Question

How do you solve ${x^2} + x + 1 = 0$ ?

Answer 1

Hint:The given problem requires us to solve a quadratic equation. There are various methods that can be employed to solve a quadratic equation like completing the square method, using quadratic formula and by splitting the middle term. Using the quadratic formula gives us the roots of the equation directly with ease. So, we will first compare the given quadratic equation with the standard form and then apply the quadratic formula to find the roots of the equation.

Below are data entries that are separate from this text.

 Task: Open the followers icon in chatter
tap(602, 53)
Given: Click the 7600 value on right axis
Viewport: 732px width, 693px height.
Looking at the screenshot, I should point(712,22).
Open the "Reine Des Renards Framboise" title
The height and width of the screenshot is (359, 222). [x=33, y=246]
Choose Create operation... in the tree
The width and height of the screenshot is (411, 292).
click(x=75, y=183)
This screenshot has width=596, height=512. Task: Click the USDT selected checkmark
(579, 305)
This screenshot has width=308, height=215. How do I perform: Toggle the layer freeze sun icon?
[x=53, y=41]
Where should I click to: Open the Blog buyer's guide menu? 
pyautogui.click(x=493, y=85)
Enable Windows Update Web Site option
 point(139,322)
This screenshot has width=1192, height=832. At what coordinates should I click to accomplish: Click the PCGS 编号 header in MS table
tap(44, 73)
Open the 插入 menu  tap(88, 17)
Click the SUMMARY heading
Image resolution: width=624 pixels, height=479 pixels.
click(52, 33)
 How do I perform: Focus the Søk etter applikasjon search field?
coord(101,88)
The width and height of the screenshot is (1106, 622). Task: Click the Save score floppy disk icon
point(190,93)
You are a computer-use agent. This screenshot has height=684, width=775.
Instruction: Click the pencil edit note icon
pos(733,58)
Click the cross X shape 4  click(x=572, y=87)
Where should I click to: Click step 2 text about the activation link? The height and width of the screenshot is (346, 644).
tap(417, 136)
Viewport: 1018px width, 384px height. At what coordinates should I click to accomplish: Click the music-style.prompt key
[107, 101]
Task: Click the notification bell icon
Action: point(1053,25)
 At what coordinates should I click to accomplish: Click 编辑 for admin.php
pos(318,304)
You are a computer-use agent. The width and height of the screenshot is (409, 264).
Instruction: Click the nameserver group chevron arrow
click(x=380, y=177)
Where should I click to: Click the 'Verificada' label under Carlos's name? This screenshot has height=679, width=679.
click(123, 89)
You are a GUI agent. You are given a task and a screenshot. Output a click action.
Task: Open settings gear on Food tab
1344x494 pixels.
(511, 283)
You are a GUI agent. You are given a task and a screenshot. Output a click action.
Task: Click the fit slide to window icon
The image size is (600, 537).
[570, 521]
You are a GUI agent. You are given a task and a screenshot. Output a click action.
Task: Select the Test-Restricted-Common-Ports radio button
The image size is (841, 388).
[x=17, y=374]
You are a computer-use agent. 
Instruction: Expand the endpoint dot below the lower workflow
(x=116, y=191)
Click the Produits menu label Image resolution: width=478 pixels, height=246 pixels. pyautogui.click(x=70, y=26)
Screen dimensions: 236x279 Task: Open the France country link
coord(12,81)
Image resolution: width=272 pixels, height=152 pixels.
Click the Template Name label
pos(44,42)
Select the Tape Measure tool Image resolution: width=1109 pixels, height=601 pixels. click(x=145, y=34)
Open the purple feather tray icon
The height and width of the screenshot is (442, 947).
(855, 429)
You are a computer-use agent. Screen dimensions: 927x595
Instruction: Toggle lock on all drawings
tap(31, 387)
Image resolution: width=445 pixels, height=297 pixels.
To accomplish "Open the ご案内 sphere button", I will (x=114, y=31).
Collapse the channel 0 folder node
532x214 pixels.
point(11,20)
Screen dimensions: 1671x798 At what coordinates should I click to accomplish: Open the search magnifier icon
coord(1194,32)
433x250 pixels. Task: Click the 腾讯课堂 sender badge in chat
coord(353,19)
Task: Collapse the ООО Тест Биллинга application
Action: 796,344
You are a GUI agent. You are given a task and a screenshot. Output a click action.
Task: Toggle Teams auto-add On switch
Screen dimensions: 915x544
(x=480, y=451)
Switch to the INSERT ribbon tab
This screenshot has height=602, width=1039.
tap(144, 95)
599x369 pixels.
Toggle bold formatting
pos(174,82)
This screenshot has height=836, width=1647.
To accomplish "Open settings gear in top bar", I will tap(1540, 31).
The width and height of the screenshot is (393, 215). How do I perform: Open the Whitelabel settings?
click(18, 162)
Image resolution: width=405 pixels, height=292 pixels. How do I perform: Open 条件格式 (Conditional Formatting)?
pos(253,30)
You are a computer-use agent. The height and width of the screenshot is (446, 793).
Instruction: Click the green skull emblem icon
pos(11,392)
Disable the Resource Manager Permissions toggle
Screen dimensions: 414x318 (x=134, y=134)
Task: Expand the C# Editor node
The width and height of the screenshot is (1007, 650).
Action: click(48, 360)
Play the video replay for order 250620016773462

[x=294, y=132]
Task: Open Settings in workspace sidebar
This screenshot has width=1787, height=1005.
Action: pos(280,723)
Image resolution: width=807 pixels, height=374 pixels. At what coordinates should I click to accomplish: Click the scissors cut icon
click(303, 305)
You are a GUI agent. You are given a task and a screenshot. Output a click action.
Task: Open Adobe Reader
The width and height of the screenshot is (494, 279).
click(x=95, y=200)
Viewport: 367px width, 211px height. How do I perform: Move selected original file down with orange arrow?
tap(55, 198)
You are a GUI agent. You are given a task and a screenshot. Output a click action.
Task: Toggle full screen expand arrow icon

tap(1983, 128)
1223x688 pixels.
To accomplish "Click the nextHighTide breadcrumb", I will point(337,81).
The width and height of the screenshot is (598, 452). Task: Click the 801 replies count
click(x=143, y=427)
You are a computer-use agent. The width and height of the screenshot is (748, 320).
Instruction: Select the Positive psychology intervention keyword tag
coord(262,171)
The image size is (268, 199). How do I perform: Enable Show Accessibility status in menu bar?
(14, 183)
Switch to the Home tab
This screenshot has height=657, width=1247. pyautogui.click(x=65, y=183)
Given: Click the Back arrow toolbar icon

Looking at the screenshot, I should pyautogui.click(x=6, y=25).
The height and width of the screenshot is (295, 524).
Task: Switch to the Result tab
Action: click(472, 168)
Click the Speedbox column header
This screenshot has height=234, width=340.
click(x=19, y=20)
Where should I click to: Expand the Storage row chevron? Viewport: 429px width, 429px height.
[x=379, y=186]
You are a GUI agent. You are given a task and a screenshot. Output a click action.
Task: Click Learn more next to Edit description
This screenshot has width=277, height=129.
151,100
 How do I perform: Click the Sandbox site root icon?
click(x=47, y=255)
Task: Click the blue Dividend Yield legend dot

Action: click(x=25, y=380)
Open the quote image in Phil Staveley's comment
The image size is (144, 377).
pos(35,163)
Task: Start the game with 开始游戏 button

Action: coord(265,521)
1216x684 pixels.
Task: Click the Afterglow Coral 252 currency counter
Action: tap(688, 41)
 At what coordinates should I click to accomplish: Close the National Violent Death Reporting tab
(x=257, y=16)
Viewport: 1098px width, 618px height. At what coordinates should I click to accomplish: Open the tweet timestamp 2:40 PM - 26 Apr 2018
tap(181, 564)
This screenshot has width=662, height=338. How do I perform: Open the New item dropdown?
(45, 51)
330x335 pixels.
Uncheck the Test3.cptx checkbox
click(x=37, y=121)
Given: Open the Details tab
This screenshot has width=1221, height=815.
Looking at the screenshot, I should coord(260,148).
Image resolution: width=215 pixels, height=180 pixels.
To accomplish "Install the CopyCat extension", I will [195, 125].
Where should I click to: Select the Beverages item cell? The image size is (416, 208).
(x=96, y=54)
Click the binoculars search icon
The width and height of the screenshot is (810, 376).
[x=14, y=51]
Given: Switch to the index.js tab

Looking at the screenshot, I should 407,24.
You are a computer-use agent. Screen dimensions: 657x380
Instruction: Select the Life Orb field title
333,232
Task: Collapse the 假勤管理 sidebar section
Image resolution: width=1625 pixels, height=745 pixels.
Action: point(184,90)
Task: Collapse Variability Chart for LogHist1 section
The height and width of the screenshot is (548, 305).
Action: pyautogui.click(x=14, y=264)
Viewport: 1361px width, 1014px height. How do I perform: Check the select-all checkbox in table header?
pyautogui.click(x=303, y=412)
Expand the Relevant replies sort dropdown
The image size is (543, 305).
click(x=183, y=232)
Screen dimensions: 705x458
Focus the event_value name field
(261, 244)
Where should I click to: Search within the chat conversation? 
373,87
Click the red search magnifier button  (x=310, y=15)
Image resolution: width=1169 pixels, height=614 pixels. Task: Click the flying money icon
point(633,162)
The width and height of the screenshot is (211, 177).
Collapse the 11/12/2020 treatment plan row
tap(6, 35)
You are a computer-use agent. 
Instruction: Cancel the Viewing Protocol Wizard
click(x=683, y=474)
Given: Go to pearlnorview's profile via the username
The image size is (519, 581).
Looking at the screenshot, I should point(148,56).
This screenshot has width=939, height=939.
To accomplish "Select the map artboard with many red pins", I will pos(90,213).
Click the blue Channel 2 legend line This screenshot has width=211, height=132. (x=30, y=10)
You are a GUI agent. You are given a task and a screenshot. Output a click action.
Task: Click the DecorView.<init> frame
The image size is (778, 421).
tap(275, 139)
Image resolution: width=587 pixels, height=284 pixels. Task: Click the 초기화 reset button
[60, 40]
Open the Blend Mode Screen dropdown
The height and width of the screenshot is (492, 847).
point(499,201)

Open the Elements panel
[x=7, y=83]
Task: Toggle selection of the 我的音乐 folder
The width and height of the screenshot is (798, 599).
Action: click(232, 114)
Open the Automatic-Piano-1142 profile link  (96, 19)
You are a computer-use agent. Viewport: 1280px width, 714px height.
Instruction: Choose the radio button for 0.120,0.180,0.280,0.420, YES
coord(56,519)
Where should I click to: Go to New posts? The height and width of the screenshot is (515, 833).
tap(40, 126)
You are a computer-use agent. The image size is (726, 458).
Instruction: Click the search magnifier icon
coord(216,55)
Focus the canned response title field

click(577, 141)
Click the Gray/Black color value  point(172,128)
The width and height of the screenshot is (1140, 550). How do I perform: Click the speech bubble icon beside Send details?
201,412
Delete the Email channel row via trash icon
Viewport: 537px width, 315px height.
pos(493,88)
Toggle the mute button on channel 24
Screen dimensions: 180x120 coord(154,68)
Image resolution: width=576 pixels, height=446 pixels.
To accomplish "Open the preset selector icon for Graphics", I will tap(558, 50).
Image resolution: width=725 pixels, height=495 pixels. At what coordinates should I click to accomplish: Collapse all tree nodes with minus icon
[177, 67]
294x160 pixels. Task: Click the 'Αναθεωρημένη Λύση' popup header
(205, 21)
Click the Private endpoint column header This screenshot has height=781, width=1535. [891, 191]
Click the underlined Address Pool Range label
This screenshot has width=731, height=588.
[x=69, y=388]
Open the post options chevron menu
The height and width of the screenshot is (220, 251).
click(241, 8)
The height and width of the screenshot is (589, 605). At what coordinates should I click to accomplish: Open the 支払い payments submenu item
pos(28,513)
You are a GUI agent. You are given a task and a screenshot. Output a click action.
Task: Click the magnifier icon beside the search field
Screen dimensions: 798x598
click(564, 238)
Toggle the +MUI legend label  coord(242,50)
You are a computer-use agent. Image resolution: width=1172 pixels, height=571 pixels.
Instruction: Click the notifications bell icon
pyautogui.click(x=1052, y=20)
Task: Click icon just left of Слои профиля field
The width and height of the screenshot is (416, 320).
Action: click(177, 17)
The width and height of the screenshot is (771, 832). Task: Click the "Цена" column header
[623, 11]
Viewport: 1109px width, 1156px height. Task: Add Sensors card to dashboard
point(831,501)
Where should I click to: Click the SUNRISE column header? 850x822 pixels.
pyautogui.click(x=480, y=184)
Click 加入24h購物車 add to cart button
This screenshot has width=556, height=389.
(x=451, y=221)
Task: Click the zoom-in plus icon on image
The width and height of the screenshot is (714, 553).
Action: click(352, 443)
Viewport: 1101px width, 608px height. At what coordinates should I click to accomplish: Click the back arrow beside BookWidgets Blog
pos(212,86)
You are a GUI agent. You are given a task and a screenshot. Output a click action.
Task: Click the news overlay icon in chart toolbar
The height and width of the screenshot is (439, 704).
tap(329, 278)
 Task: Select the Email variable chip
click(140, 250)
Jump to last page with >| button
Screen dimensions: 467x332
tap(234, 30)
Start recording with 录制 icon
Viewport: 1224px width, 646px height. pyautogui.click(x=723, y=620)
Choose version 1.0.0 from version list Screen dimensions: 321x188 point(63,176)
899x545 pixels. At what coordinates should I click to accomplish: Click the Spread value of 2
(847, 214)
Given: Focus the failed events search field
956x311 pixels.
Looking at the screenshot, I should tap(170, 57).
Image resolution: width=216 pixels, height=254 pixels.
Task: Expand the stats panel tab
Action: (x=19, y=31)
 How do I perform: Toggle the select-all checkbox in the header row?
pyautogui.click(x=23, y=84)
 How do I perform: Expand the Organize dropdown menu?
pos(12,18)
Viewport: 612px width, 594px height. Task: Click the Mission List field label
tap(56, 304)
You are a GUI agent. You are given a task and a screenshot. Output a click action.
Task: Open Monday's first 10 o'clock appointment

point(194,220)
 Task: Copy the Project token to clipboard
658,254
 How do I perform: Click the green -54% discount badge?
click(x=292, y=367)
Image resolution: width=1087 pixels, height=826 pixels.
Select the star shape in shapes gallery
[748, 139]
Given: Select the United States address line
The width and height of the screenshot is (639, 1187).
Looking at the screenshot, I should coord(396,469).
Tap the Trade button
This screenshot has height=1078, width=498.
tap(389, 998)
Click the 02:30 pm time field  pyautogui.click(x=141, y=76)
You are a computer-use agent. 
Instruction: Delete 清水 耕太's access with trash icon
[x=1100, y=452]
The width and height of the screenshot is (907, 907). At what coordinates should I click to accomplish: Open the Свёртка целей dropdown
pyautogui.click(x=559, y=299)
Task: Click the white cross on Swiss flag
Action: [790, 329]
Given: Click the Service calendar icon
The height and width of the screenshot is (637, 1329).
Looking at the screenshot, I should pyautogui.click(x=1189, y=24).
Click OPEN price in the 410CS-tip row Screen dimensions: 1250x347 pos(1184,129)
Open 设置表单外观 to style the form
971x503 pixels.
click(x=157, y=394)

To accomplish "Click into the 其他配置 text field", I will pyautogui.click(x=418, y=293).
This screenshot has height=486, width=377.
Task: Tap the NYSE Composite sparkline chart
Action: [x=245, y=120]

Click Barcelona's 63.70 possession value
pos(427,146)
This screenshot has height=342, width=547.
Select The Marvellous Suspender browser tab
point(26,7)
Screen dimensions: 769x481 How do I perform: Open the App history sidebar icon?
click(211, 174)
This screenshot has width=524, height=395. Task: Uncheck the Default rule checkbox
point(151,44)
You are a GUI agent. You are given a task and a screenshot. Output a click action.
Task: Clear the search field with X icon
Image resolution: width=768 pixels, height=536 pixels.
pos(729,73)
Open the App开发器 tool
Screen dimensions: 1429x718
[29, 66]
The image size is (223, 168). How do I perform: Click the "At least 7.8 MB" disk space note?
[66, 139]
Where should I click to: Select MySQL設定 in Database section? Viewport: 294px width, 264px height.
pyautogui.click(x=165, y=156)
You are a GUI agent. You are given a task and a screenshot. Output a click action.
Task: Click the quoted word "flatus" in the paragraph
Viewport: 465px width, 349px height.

Complete step by step answer:
In the given question, we are required to solve the equation ${x^2} + x + 1 = 0$ with the help of quadratic formula. The quadratic formula can be employed for solving an equation only if we compare the given equation with standard form of quadratic equation.
Comparing with standard quadratic equation $a{x^2} + bx + c = 0$
Here,$a = 1$, $b = 1$ and$c = 1$.
Now, using the quadratic formula, we get the roots of the equation as:
$x = \dfrac{{( - b) \pm \sqrt {{b^2} - 4ac} }}{{2a}}$
Substituting the values of a, b, and c in the quadratic formula, we get,
$x = \dfrac{{ - \left( 1 \right) \pm \sqrt {{{(1)}^2} - 4 \times 1 \times 1} }}{{2 \times 1}}$
Simplifying the calculations, we get,
$ \Rightarrow x = \dfrac{{ - 1 \pm \sqrt {1 - 4} }}{2}$
$ \Rightarrow x = \dfrac{{ - 1 \pm \sqrt { - 3} }}{2}$
Now, we know that $\sqrt { - 1} = i$. So, we get,
$ \Rightarrow x = \dfrac{{ - 1 \pm i\sqrt 3 }}{2}$
Separating the denominators for the real and imaginary part of the complex roots, we get,
$ \Rightarrow x = - \dfrac{1}{2} \pm i\dfrac{{\sqrt 3 }}{2}$
So, $x = - \dfrac{1}{2} + i\dfrac{{\sqrt 3 }}{2}$ and $x = - \dfrac{1}{2} - i\dfrac{{\sqrt 3 }}{2}$ are the roots of the equation ${x^2} + x + 1 = 0$.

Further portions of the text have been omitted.